Alfredo Di Stéfano: la leyenda que une a la Albiceleste con la Roja

En la antesala de la Finalísima del Mundial 2026 recordamos a la legendaria Saeta argentina, que integró ambas selecciones en diferentes momentos de su carrera.

Imagen generada con Gemini AI.
Imagen generada con Gemini AI.

Hay jugadores cuyo recuerdo no se desvanece con los años porque revolucionan el juego y marcan una época en la historia del fútbol. Cuando aún no sabíamos que íbamos a conocer a un D10S y a un Messías, existió Alfredo Di Stéfano, la Saeta Rubia.

Don Alfredo, nacido terrenalmente en Barracas en 1926, nacido futbolísticamente en Ríver en 1945 y nacido leyenda en Real Madrid a partir de 1953, repartió su talento a nivel selecciones entre dos banderas: la argentina y la española.

Con la selección argentina participó en 1947 del Campeonato Sudamericano de Guayaquil, la Copa América de esa época. Allí jugó 6 partidos, convirtió 6 goles (3 de ellos en el partido frente a Colombia) y logró con la Albiceleste su único campeonato de selecciones.

Su migración al fútbol colombiano junto con decenas de otros futbolistas en 1949 y la decisión de la dirigencia nacional de no participar de los Mundiales de Brasil 1950 y Suiza 1954 le impidieron sumar participaciones con la celeste y blanca.

Su partida al Real Madrid fue un momento bisagra.
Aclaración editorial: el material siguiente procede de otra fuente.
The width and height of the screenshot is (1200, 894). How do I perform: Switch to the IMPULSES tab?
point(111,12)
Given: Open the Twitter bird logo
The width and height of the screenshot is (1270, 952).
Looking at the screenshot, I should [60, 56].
A nivel clubes, porque comenzó a construir la leyenda que continúa hasta hoy: a lo largo de su carrera allí obtuvo 8 ligas locales, 5 Copas de Campeones de Europa (la actual Champions League, todas ellas consecutivas entre 1956 y 1960), convirtió goles en las cinco finales (marca hasta hoy no igualada), jugó otras dos finales europeas de clubes con derrotas en 1962 y 1964, y recibió el Balón de Oro en 1957 y 1959. Datos contundentes que hicieron que la FIFA reconociera al Real Madrid el mejor equipo del siglo XX y a Di Stéfano el segundo mejor jugador tras Pelé.
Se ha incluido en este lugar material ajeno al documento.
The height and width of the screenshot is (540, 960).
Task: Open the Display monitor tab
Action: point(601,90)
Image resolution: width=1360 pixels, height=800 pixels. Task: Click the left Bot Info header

A nivel de selecciones, en cambio, el momento bisagra fue 1957. Como el reglamento de la época permitía que un jugador pudiera representar a dos selecciones de diferentes países, tras obtener la ciudadanía española comenzó a vestir la Roja. Debutó con los colores de España el 30 de enero de 1957 frente a Países Bajos: triunfo 5 a 1 con tres goles del argentino. A partir de entonces, defendió esa camiseta en 31 partidos, en los que convirtió 23 goles.

Sin embargo, no logró repetir en la selección española su éxito en el Madrid. A nivel mundiales, solo pudo integrar el plantel que clasificó al Mundial de Chile 1962, pero una lesión lo obligó a ver los partidos desde afuera, lo que impidió que en toda su carrera jugara un cotejo mundialista. A nivel continental, tampoco pudo jugar finales en la Copa de Europa de selecciones.

Aunque nunca haya participado de un Mundial, el escenario más grande del fútbol, igualmente dejó una huella imborrable. Su legado se mide por la revolución futbolística que encabezó y por el respeto que despertó en las figuras que le siguieron. Por ejemplo, Johan Cruyff (otra leyenda del Fútbol Con Mayúsculas) lo definió como su máximo ídolo.

Seis décadas después de estas historias, el destino vuelve a cruzar a las selecciones de Argentina y España, esta vez en una final del mundo. Otros serán los nombres que acaparen los titulares y queden en la historia. Sin embargo, entre la celeste y blanca y la roja seguirá existiendo un nombre que nunca va a apagarse: el de don Alfredo Di Stéfano.